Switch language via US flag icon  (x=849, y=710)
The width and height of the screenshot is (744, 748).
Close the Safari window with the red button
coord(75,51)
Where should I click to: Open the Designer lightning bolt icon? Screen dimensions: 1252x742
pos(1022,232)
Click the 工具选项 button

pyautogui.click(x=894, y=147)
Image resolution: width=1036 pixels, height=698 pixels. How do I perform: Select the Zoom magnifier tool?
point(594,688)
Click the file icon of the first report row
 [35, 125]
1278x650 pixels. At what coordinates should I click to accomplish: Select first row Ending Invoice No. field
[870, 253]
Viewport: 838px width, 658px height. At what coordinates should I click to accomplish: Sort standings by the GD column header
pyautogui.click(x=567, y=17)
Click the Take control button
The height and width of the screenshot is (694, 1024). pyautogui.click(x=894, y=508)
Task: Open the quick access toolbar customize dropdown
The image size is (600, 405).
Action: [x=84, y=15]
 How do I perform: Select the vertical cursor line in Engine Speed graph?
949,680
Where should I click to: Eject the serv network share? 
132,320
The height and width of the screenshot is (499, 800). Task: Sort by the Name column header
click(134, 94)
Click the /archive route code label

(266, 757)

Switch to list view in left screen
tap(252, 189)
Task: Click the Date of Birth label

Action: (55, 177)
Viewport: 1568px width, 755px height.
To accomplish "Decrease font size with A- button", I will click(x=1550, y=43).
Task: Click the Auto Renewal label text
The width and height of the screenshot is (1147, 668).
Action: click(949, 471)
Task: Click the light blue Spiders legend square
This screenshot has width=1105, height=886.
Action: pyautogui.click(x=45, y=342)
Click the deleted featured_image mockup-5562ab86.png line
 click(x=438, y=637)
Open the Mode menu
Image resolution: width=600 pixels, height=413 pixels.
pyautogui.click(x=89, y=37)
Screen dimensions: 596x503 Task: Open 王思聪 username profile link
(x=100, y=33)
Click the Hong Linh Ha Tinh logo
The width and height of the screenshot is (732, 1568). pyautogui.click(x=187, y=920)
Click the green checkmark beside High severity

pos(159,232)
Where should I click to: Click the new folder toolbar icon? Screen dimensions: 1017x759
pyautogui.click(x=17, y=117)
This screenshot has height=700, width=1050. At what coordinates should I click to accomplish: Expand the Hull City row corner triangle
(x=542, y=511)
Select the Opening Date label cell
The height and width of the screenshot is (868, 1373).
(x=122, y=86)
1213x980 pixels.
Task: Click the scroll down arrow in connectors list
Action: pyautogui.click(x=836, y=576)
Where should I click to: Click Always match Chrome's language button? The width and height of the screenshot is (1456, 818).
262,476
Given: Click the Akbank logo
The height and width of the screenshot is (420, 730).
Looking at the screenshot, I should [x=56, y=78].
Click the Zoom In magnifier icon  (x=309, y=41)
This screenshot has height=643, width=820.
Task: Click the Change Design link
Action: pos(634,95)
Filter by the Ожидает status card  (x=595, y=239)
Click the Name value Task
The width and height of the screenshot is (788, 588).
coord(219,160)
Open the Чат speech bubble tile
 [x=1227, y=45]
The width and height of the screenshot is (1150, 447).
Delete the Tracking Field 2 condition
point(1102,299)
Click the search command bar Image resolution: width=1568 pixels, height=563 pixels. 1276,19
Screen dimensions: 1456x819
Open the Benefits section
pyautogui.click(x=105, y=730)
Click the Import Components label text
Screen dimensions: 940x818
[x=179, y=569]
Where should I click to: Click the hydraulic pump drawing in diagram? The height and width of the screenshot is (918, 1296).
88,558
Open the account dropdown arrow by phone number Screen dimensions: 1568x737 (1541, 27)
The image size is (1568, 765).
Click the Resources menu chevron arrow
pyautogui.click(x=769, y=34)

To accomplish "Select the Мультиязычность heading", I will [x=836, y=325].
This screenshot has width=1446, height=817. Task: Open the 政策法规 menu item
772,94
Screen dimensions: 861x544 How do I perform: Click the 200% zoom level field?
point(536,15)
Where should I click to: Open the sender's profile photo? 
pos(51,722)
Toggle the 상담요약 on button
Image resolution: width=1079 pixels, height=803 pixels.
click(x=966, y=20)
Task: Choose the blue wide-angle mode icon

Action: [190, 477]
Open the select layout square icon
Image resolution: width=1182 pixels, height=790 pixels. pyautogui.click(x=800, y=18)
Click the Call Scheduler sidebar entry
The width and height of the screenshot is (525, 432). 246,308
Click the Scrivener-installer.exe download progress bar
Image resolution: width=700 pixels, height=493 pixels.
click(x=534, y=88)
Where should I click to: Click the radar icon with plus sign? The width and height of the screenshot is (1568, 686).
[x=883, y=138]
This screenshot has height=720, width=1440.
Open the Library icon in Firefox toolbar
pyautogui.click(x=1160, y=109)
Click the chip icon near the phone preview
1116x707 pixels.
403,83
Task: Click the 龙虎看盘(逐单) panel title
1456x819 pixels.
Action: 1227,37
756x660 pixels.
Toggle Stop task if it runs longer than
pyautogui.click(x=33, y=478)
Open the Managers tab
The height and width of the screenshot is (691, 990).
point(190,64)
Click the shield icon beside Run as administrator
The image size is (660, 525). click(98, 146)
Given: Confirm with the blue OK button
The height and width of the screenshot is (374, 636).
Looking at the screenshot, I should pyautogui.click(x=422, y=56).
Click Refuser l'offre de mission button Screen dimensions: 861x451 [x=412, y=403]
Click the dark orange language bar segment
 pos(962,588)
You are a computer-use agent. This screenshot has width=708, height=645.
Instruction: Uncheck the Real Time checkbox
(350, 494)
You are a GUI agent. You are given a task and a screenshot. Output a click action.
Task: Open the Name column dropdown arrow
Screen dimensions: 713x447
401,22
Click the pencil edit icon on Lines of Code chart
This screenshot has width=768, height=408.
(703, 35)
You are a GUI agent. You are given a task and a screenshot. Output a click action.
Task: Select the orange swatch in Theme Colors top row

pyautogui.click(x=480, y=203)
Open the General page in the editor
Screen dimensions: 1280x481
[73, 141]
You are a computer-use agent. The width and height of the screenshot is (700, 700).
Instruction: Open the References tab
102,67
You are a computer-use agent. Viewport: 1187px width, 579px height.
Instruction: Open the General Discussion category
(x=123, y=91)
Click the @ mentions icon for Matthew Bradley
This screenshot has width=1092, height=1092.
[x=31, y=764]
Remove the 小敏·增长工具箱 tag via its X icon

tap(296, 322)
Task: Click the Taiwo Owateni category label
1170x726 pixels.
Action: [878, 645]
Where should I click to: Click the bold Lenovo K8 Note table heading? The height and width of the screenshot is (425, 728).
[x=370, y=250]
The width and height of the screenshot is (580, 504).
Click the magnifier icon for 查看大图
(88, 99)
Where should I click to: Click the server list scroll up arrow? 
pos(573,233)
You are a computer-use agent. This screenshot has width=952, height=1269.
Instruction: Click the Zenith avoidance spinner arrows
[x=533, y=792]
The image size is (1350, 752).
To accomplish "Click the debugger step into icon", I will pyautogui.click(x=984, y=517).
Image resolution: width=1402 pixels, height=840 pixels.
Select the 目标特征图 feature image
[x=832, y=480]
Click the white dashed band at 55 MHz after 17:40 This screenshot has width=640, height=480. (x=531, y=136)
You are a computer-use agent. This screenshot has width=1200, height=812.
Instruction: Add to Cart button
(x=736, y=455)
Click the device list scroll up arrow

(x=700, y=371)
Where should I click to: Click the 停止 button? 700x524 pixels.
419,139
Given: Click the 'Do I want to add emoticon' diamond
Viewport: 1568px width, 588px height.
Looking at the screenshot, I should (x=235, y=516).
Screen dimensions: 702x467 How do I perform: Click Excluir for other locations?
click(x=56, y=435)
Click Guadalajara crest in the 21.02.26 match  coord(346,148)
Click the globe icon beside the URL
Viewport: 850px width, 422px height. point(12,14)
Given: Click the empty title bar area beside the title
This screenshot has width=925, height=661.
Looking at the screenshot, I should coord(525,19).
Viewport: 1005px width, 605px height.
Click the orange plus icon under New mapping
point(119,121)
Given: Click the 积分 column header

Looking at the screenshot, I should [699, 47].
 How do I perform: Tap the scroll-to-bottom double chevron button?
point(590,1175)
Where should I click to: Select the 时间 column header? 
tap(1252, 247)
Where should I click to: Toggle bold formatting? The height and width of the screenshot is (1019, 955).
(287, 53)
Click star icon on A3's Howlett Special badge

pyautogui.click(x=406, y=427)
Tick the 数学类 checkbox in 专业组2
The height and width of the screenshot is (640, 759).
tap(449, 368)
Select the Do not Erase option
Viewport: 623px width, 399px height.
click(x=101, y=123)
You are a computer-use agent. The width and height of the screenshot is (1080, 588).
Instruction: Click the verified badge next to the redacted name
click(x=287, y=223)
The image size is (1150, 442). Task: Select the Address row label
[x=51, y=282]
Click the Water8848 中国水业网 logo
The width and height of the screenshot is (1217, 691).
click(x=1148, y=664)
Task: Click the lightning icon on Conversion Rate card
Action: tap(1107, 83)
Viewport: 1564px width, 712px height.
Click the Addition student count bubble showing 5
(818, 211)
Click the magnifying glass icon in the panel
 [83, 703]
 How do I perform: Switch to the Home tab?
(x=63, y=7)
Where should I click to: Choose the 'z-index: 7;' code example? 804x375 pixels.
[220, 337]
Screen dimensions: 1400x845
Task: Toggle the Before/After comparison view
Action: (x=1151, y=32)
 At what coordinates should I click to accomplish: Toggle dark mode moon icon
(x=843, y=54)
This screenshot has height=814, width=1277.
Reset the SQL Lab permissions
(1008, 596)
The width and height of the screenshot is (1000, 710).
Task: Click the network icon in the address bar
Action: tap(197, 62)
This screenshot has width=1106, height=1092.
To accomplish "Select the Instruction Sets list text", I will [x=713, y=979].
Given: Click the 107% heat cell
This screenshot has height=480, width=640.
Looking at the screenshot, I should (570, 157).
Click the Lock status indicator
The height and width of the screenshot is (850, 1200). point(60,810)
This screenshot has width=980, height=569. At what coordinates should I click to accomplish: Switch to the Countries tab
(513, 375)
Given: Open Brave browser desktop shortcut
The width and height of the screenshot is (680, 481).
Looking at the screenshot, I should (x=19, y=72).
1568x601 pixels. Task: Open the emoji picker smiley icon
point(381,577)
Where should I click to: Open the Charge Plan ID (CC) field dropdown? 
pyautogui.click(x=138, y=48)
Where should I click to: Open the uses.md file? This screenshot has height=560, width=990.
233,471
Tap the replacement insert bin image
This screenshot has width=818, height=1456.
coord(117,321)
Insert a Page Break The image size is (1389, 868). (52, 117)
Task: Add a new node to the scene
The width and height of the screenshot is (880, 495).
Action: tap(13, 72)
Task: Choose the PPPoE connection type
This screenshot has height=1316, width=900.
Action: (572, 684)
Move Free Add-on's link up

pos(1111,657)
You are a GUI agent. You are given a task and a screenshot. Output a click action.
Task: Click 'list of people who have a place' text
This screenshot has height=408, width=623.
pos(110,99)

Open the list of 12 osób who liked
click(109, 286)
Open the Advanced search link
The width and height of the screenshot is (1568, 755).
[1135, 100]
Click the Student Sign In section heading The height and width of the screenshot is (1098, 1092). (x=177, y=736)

::::

[WORK REQUEST]
With the line holding "Where should I click to: Click the hydraulic" as the first and the line holding "Task: Click the 龙虎看盘(逐单) panel title" as the last, set down that range of the entries above exactly, and nothing else.

[ANSWER FOR THIS EXERCISE]
Where should I click to: Click the hydraulic pump drawing in diagram? The height and width of the screenshot is (918, 1296).
88,558
Open the account dropdown arrow by phone number Screen dimensions: 1568x737 (1541, 27)
The image size is (1568, 765).
Click the Resources menu chevron arrow
pyautogui.click(x=769, y=34)

To accomplish "Select the Мультиязычность heading", I will [x=836, y=325].
This screenshot has width=1446, height=817. Task: Open the 政策法规 menu item
772,94
Screen dimensions: 861x544 How do I perform: Click the 200% zoom level field?
point(536,15)
Where should I click to: Open the sender's profile photo? 
pos(51,722)
Toggle the 상담요약 on button
Image resolution: width=1079 pixels, height=803 pixels.
click(x=966, y=20)
Task: Choose the blue wide-angle mode icon

Action: [190, 477]
Open the select layout square icon
Image resolution: width=1182 pixels, height=790 pixels. pyautogui.click(x=800, y=18)
Click the Call Scheduler sidebar entry
The width and height of the screenshot is (525, 432). 246,308
Click the Scrivener-installer.exe download progress bar
Image resolution: width=700 pixels, height=493 pixels.
click(x=534, y=88)
Where should I click to: Click the radar icon with plus sign? The width and height of the screenshot is (1568, 686).
[x=883, y=138]
This screenshot has height=720, width=1440.
Open the Library icon in Firefox toolbar
pyautogui.click(x=1160, y=109)
Click the chip icon near the phone preview
1116x707 pixels.
403,83
Task: Click the 龙虎看盘(逐单) panel title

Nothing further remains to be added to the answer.